Tyrant is a very interesting story in my mind. It's a one-shot, but it's a tale of two different stories, really. It reminds me of William Blake's Songs of Innocence and of Experience. In the first part, Frieza is idealistic and naive, and he learns. He has an energy and arrogance to him. But in the second scene, he's weary, broken, in pain. He's lost all of his idealism and just wants the pain to stop. He's consumed by pain. So we see the quick evolution of Frieza in this story, even if the scenes are literally decades apart. I think this is a great story, personally. I enjoyed watching Frieza transform like he did.
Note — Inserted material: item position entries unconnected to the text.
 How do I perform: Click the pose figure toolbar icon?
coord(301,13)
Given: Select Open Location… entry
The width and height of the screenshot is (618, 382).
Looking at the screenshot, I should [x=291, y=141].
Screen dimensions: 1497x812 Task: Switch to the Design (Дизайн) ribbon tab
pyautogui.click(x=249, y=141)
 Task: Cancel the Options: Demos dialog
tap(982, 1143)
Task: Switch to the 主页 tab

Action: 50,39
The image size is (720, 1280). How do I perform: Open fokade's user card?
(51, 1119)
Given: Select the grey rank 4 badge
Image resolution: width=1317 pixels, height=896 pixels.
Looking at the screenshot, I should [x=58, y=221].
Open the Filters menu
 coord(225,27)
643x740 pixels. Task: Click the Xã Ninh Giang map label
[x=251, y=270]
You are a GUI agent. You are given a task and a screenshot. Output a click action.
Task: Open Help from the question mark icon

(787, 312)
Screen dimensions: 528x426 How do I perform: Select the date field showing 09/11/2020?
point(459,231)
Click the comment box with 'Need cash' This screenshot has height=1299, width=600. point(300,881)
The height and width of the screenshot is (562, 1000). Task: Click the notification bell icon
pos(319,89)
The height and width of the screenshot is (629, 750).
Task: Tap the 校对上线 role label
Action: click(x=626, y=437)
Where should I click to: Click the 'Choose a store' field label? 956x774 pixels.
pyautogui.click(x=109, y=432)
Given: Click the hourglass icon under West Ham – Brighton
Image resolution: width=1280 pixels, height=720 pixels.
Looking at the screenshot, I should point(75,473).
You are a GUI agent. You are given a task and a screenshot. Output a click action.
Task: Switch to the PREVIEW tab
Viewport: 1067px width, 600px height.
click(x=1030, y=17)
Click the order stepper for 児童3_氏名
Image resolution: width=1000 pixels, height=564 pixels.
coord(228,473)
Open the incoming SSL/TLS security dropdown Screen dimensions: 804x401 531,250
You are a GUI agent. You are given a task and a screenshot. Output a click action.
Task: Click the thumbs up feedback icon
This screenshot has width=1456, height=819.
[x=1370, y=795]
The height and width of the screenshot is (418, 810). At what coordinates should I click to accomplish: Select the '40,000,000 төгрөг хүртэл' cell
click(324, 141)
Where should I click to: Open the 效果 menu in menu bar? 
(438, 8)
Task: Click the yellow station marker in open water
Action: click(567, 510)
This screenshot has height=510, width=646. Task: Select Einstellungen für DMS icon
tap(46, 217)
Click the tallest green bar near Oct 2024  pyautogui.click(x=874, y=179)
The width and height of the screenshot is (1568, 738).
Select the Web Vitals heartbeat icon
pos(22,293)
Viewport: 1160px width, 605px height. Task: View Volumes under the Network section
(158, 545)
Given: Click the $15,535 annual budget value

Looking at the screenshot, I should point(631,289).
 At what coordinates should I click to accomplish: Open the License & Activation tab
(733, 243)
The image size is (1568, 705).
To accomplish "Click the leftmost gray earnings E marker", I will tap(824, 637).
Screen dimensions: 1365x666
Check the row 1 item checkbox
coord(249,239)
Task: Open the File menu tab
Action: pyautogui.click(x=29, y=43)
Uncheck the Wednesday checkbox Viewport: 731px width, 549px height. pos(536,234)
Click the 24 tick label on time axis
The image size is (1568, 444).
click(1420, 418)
The second scene in particular was wonderfully-written (for me as a reader), and I highly enjoyed both the arrogance and the brokenness of the same character featured in a single one-shot. The dialogue in the first section is strong and the bond between Frieza and King Cold is undeniable. If I was to change anything, it might be adding a few more lines of dialogue from Cold and the others at the end. But the story is really great as it is. I enjoyed re-reading it for this commentary and I'm completely satisfied with how it turned out in the end. I'd give Tyrant an S-.